Kann ich so in dieser Schärfe nicht ganz nachvollziehen.
Bei den Schülerinnen ohne Migrationshintergrund würden nach meiner Zählung z.b. 5 Bundesländer niedrigere Punktwerte in Mathematik aufweisen als NRW, ebenso bei “mit Migrationshintergrund 2. Generation” , bei “mit Migrationshintergrund 1. Generation” dann sogar 7 Bundesländer.
Selbst in HH, das ja gerne als Leuchtturm gefeiert wird, lägen die Leistungen der Migranten ähnlich schlecht.

Die 1. Gen in NRW = 415 pkt. / HH 417 Pkt (Bund = 422),
die 2. Gen in NRW = 449 und damit sogar besser als in HH = 443 (Bund = 457 )

dickebank
1 Stunde zuvor
Antwortet  ed840

Die hohen Zahlen bei egal was, sorgen in NRW für entsprechende Mittelwerte. In die Durchschnittwerte gehen eben die Zahlen rund um den Pott mit in die Statistik ein.
Der klischeehafte Pott das ist die Gegend südlich der A2 und nördlich der A40 – also rechts und links vonne A42.

ed840
59 Minuten zuvor
Antwortet  dickebank

Niedersachsen weist z.B. bei allen Gruppen niedrigere Werte auf als NRW, in z.b. Hessen und Schleswig Holstein liegen die Werte bei “ohne Migrationshintergrund” nur wenig besser, bei den Schüler*innen mit Migrationshintergrund schlechter als in NRW.

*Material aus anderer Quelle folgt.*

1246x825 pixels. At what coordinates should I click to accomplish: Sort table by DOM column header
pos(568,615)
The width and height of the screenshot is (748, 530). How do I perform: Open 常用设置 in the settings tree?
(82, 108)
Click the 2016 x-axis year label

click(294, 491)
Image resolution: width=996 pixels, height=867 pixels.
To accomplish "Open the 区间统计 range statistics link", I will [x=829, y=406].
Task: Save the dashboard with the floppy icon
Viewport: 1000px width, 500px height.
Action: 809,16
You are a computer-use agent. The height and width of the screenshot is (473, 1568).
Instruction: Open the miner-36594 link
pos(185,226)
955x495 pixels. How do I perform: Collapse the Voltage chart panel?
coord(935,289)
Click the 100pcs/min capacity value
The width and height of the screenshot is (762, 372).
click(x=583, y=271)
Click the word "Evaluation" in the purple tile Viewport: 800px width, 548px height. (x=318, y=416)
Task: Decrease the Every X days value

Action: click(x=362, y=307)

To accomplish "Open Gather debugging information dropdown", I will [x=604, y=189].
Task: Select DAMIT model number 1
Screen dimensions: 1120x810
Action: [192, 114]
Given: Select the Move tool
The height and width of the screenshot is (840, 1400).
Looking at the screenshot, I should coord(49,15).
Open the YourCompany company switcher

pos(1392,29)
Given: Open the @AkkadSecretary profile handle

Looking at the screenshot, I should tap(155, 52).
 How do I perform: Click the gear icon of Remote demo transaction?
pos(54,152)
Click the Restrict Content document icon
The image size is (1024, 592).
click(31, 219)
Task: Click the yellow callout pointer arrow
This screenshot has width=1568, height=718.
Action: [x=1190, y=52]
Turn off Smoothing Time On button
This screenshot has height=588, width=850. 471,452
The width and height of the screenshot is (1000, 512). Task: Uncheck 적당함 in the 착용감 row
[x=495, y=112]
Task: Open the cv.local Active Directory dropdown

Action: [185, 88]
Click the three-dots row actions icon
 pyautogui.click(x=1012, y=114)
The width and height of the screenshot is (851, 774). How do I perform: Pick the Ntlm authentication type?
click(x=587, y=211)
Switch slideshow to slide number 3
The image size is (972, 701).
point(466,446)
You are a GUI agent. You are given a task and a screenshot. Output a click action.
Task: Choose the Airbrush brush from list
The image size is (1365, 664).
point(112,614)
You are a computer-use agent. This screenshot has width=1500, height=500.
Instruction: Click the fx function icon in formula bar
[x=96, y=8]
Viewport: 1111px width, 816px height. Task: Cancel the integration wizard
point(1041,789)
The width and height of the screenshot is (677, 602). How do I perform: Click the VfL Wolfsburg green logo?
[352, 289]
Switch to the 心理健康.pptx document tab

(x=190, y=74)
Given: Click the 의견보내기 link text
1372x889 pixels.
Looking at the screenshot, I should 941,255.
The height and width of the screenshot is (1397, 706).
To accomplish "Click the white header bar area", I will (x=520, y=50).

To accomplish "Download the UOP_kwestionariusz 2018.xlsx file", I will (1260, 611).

Müsste man halt wissen, ob die Durchschnittswerte in diesen Bundesländern gleichmäßiger verteilt sind oder ob es auch dort bestimmte Brennpunkte mit besonders niedrigen Werten gibt.

Levski
1 Stunde zuvor

“Der wichtigste Grund für den Niedergang des Bildungsniveaus ist aber das, was die Studienautoren als „zuwanderungsbezogene Disparitäten“ bezeichnen. Die Wortwurzel „zuwander-“ kommt auf den 497 Seiten der Studie 536-mal vor. Man kann es nicht mehr bezweifeln: Die Zuwanderung und zwar vor allem aus Ländern mit deutlich schwächeren Bildungssystemen und – vermutlich noch wichtiger – von Menschen mit vergleichsweise geringem „kulturellem Kapital“ (wie es die IQB-Autoren nennen) ist der entscheidende Faktor.”